> [Work order]: From the first line to the last, output the material exactly.

> [Listed entries]:
****
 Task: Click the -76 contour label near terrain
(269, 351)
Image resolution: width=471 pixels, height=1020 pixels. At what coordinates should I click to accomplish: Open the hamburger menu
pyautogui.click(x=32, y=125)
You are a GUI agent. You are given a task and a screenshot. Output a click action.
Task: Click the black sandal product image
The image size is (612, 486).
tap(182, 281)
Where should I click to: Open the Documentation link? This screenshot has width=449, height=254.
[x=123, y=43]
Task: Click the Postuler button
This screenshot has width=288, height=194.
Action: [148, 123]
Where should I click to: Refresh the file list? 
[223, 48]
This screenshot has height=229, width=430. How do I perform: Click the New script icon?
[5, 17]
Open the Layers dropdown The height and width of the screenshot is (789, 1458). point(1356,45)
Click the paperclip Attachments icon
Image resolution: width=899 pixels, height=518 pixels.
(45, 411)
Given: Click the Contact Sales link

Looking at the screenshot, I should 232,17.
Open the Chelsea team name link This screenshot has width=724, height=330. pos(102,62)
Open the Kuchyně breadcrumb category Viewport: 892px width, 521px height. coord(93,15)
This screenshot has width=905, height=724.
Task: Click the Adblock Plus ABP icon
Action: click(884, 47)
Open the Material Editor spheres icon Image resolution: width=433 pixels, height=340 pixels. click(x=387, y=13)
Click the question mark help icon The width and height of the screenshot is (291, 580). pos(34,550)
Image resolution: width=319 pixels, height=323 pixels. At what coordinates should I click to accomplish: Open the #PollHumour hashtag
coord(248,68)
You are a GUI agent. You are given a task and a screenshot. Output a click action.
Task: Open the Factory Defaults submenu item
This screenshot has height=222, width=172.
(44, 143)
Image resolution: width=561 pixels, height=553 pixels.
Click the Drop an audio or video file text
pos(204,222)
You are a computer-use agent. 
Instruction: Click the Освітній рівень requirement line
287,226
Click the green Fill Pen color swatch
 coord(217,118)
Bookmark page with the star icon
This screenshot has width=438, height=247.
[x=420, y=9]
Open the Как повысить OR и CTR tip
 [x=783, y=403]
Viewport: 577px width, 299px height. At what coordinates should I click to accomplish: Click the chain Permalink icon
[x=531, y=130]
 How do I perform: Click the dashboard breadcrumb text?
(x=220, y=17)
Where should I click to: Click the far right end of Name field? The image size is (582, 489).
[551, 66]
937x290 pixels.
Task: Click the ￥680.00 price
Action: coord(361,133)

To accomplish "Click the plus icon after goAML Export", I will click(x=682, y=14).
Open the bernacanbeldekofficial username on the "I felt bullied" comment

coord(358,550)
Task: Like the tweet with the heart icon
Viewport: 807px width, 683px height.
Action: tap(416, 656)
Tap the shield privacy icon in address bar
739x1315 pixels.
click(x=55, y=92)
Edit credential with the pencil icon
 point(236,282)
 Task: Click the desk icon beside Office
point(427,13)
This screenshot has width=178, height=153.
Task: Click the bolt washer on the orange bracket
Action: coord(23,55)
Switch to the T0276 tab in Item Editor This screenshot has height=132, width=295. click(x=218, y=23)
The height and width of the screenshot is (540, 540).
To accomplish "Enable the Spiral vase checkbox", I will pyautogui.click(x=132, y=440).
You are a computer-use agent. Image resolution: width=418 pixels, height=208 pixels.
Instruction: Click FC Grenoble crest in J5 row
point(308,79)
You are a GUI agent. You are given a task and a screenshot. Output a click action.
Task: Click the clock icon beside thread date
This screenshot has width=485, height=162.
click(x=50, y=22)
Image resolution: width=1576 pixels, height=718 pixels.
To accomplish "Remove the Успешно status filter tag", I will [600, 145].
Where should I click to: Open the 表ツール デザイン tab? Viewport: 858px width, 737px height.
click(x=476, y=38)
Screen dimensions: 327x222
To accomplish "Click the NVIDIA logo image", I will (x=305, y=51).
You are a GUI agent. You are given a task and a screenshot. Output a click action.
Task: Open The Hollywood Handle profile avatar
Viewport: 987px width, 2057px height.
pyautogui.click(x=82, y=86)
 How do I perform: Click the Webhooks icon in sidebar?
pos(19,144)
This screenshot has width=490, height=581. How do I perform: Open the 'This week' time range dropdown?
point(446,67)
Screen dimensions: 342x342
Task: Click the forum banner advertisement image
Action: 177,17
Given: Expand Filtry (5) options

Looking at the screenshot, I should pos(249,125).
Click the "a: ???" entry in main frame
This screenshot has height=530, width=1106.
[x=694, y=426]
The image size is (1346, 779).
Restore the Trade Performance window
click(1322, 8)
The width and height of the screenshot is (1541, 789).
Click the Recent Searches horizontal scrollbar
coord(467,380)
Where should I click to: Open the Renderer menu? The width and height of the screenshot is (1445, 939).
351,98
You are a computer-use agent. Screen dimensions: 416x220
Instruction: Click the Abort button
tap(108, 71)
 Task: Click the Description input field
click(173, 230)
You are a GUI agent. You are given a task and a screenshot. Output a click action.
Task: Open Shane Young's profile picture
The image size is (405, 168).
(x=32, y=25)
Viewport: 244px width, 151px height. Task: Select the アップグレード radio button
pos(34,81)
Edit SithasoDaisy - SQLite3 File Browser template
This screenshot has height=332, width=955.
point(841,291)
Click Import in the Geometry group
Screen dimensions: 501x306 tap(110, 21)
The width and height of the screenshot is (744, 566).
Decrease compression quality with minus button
****
> [Response below]:
 Task: Click the -76 contour label near terrain
(269, 351)
Image resolution: width=471 pixels, height=1020 pixels. At what coordinates should I click to accomplish: Open the hamburger menu
pyautogui.click(x=32, y=125)
You are a GUI agent. You are given a task and a screenshot. Output a click action.
Task: Click the black sandal product image
The image size is (612, 486).
tap(182, 281)
Where should I click to: Open the Documentation link? This screenshot has width=449, height=254.
[x=123, y=43]
Task: Click the Postuler button
This screenshot has width=288, height=194.
Action: [148, 123]
Where should I click to: Refresh the file list? 
[223, 48]
This screenshot has height=229, width=430. How do I perform: Click the New script icon?
[5, 17]
Open the Layers dropdown The height and width of the screenshot is (789, 1458). point(1356,45)
Click the paperclip Attachments icon
Image resolution: width=899 pixels, height=518 pixels.
(45, 411)
Given: Click the Contact Sales link

Looking at the screenshot, I should 232,17.
Open the Chelsea team name link This screenshot has width=724, height=330. pos(102,62)
Open the Kuchyně breadcrumb category Viewport: 892px width, 521px height. coord(93,15)
This screenshot has width=905, height=724.
Task: Click the Adblock Plus ABP icon
Action: click(884, 47)
Open the Material Editor spheres icon Image resolution: width=433 pixels, height=340 pixels. click(x=387, y=13)
Click the question mark help icon The width and height of the screenshot is (291, 580). pos(34,550)
Image resolution: width=319 pixels, height=323 pixels. At what coordinates should I click to accomplish: Open the #PollHumour hashtag
coord(248,68)
You are a GUI agent. You are given a task and a screenshot. Output a click action.
Task: Open the Factory Defaults submenu item
This screenshot has height=222, width=172.
(44, 143)
Image resolution: width=561 pixels, height=553 pixels.
Click the Drop an audio or video file text
pos(204,222)
You are a computer-use agent. 
Instruction: Click the Освітній рівень requirement line
287,226
Click the green Fill Pen color swatch
 coord(217,118)
Bookmark page with the star icon
This screenshot has width=438, height=247.
[x=420, y=9]
Open the Как повысить OR и CTR tip
 [x=783, y=403]
Viewport: 577px width, 299px height. At what coordinates should I click to accomplish: Click the chain Permalink icon
[x=531, y=130]
 How do I perform: Click the dashboard breadcrumb text?
(x=220, y=17)
Where should I click to: Click the far right end of Name field? The image size is (582, 489).
[551, 66]
937x290 pixels.
Task: Click the ￥680.00 price
Action: coord(361,133)

To accomplish "Click the plus icon after goAML Export", I will click(x=682, y=14).
Open the bernacanbeldekofficial username on the "I felt bullied" comment

coord(358,550)
Task: Like the tweet with the heart icon
Viewport: 807px width, 683px height.
Action: tap(416, 656)
Tap the shield privacy icon in address bar
739x1315 pixels.
click(x=55, y=92)
Edit credential with the pencil icon
 point(236,282)
 Task: Click the desk icon beside Office
point(427,13)
This screenshot has width=178, height=153.
Task: Click the bolt washer on the orange bracket
Action: coord(23,55)
Switch to the T0276 tab in Item Editor This screenshot has height=132, width=295. click(x=218, y=23)
The height and width of the screenshot is (540, 540).
To accomplish "Enable the Spiral vase checkbox", I will pyautogui.click(x=132, y=440).
You are a computer-use agent. Image resolution: width=418 pixels, height=208 pixels.
Instruction: Click FC Grenoble crest in J5 row
point(308,79)
You are a GUI agent. You are given a task and a screenshot. Output a click action.
Task: Click the clock icon beside thread date
This screenshot has width=485, height=162.
click(x=50, y=22)
Image resolution: width=1576 pixels, height=718 pixels.
To accomplish "Remove the Успешно status filter tag", I will [600, 145].
Where should I click to: Open the 表ツール デザイン tab? Viewport: 858px width, 737px height.
click(x=476, y=38)
Screen dimensions: 327x222
To accomplish "Click the NVIDIA logo image", I will (x=305, y=51).
You are a GUI agent. You are given a task and a screenshot. Output a click action.
Task: Open The Hollywood Handle profile avatar
Viewport: 987px width, 2057px height.
pyautogui.click(x=82, y=86)
 How do I perform: Click the Webhooks icon in sidebar?
pos(19,144)
This screenshot has width=490, height=581. How do I perform: Open the 'This week' time range dropdown?
point(446,67)
Screen dimensions: 342x342
Task: Click the forum banner advertisement image
Action: 177,17
Given: Expand Filtry (5) options

Looking at the screenshot, I should pos(249,125).
Click the "a: ???" entry in main frame
This screenshot has height=530, width=1106.
[x=694, y=426]
The image size is (1346, 779).
Restore the Trade Performance window
click(1322, 8)
The width and height of the screenshot is (1541, 789).
Click the Recent Searches horizontal scrollbar
coord(467,380)
Where should I click to: Open the Renderer menu? The width and height of the screenshot is (1445, 939).
351,98
You are a computer-use agent. Screen dimensions: 416x220
Instruction: Click the Abort button
tap(108, 71)
 Task: Click the Description input field
click(173, 230)
You are a GUI agent. You are given a task and a screenshot. Output a click action.
Task: Open Shane Young's profile picture
The image size is (405, 168).
(x=32, y=25)
Viewport: 244px width, 151px height. Task: Select the アップグレード radio button
pos(34,81)
Edit SithasoDaisy - SQLite3 File Browser template
This screenshot has height=332, width=955.
point(841,291)
Click Import in the Geometry group
Screen dimensions: 501x306 tap(110, 21)
The width and height of the screenshot is (744, 566).
Decrease compression quality with minus button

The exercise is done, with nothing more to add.